Featherston House is located in Ivanhoe, Victoria. It was designed by leading Australian architect Robin Boyd of Romberg & Boyd in 1967. The house was completed in 1969.

House design

The Featherston House is designed like an artist studio, and combines inspiration from a warehouse and loft. The house is famed for the design of its interior. Its interior comprises an indoor garden, combined with the suspension of four ‘floating’ platforms above the garden. The architect introduces natural light into the space by the construction of a transparent roof and large full glassed windows on one side of the house. The concept was to relook at how spaces could unfold and prevent compartmentalisation of the spaces.

Boyd's home design was built for the couple Mary and Grant Featherston, who were industrial designers and a flat that was meant for the Featherston's parents. Boyd's works raised awareness for Australia's domestic buildings and suburbs in the 1960s and shows intentions of experimentation with ideas of affordable housing, raising the bar for aesthetics in suburbia housing for the general people.

His works are often seen as representational of International Modern Movement in Australia. Robin was an architect, teacher and writer and was well known in his field as an architect who pushes ideas and boundaries creatively.

The Featherston House sits on sloping ground, at the edge of a parkland in the suburbs. 
The Featherston's, owners of the house, were open to new ideas and Boyd had the creative freedom to design an alternative scheme, with the theme of living in a garden. The design approach was considered radical at that time with full glassed windows, overlooking the bush land, its garden at the ground floor and platforms that are placed strategically from the chimney, placed in the centre. The Featherston house took on the idea of a beautiful tree house. The owner describes her bedroom— “with its dizzying outlook from the highest of the four platforms — as a "nest.

The house brings in spaces from the outdoors and ‘responses’ to the natural environment. There is multi usage of a single space since the raised platform is used as a dancing area at parties. The raised platform also allows cool air in summer. The main exposition of this idea is a large 7.5m high space at the centre of the house. The idea of de compartmentalising is further developed by suspension of different living spaces on a series of four staggered, unframed platforms, forming the living, dining, study and master bedroom spaces.

In 1953, Boyd successfully achieved the vision of the combination of window and wall and launched The Stegbar 'Windowall' that year. The firm of Stegbar had been founded in Melbourne in 1946 by Brian Stegley (1920–1974) ('Steg-') and George Barrow ('-bar') with the intention of manufacturing clock cases and office furniture.
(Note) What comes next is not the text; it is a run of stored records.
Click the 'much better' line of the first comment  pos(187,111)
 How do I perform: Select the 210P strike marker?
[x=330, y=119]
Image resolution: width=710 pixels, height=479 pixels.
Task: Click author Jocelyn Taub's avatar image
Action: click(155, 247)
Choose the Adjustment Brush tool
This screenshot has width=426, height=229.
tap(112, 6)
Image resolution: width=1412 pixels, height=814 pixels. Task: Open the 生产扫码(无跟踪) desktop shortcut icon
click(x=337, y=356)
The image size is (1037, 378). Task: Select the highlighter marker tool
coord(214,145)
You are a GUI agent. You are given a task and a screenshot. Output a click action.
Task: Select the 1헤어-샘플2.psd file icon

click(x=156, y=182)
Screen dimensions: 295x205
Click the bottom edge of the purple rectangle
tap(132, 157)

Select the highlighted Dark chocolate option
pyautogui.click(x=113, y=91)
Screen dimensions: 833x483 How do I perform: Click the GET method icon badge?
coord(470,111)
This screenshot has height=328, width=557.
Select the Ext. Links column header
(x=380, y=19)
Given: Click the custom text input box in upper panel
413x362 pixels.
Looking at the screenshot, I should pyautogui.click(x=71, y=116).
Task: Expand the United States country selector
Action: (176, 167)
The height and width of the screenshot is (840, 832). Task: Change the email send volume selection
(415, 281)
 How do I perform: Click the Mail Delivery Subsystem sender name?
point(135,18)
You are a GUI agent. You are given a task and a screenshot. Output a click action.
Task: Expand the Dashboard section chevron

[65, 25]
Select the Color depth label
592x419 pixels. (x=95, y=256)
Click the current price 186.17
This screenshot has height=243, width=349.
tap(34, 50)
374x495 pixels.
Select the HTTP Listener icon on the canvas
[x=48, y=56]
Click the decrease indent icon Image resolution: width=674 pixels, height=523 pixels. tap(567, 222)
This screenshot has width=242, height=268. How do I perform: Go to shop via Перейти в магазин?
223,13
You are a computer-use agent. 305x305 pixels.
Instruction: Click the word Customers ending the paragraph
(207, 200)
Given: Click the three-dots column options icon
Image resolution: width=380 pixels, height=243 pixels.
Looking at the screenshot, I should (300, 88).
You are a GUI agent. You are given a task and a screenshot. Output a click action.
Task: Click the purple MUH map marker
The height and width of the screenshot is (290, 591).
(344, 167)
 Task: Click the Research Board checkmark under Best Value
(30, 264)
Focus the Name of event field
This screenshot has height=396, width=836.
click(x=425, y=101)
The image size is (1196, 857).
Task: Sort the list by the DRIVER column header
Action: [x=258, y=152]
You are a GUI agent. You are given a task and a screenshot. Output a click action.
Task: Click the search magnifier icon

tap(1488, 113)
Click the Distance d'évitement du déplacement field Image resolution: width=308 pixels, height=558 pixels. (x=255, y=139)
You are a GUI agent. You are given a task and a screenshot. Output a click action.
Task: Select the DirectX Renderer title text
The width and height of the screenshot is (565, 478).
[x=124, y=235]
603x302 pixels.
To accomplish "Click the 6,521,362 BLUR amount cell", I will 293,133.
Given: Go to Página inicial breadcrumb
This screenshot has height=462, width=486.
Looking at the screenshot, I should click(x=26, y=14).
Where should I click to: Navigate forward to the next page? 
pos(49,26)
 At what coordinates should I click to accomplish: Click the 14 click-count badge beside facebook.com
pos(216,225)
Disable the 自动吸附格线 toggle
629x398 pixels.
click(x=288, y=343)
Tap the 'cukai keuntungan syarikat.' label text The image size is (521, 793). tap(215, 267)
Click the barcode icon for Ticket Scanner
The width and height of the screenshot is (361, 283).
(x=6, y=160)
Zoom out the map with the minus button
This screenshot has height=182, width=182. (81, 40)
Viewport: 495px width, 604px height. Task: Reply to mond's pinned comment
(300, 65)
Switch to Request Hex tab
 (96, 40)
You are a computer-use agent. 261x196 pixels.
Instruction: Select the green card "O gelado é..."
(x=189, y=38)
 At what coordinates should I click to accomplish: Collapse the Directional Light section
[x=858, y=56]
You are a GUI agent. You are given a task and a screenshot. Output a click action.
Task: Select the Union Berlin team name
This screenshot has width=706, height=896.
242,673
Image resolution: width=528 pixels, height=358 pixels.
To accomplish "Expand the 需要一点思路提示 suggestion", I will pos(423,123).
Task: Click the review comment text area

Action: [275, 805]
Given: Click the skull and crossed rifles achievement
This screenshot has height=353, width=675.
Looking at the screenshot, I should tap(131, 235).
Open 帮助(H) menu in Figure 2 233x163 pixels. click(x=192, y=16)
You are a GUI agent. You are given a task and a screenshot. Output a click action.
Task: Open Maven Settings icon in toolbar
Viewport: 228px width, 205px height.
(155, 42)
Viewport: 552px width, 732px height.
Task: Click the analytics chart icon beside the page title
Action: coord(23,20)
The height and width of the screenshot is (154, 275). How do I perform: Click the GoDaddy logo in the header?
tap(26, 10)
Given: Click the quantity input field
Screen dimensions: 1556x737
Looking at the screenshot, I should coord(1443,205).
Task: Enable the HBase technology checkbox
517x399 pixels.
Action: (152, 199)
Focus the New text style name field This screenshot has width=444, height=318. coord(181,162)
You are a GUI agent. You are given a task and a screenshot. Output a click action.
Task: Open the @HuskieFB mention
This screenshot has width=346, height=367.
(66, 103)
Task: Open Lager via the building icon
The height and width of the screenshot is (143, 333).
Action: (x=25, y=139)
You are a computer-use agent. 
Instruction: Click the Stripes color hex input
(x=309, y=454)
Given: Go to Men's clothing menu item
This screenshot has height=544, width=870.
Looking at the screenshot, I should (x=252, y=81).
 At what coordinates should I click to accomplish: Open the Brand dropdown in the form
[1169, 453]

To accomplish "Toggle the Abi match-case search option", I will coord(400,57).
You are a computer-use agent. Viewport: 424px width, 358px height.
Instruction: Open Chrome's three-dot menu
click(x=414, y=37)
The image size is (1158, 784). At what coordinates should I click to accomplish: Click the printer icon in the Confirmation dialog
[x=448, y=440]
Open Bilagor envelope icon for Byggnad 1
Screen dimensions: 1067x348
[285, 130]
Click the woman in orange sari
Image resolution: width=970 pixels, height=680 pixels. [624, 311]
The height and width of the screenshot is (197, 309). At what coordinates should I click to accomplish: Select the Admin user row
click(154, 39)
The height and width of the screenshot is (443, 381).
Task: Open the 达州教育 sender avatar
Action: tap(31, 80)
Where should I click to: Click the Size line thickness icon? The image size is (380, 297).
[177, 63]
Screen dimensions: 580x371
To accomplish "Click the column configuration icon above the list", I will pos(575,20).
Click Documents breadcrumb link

In 1950 Stegbar made timber windows from their factory on the corner of Bay and Aberdeen Roads in Sandringham.  Robin Boyd designed the Stegbar 'Windowall' system which revolutionised the firm's economic base. The overall appearance of the Stegbar 'Windowall' was light but the frames made of hardwood were resilient enough to hold any roof load.
Individual framing members were continuous in both directions – unbroken mullions and transoms - intersecting each other in a copyright halved joint, alike a floor to ceiling window.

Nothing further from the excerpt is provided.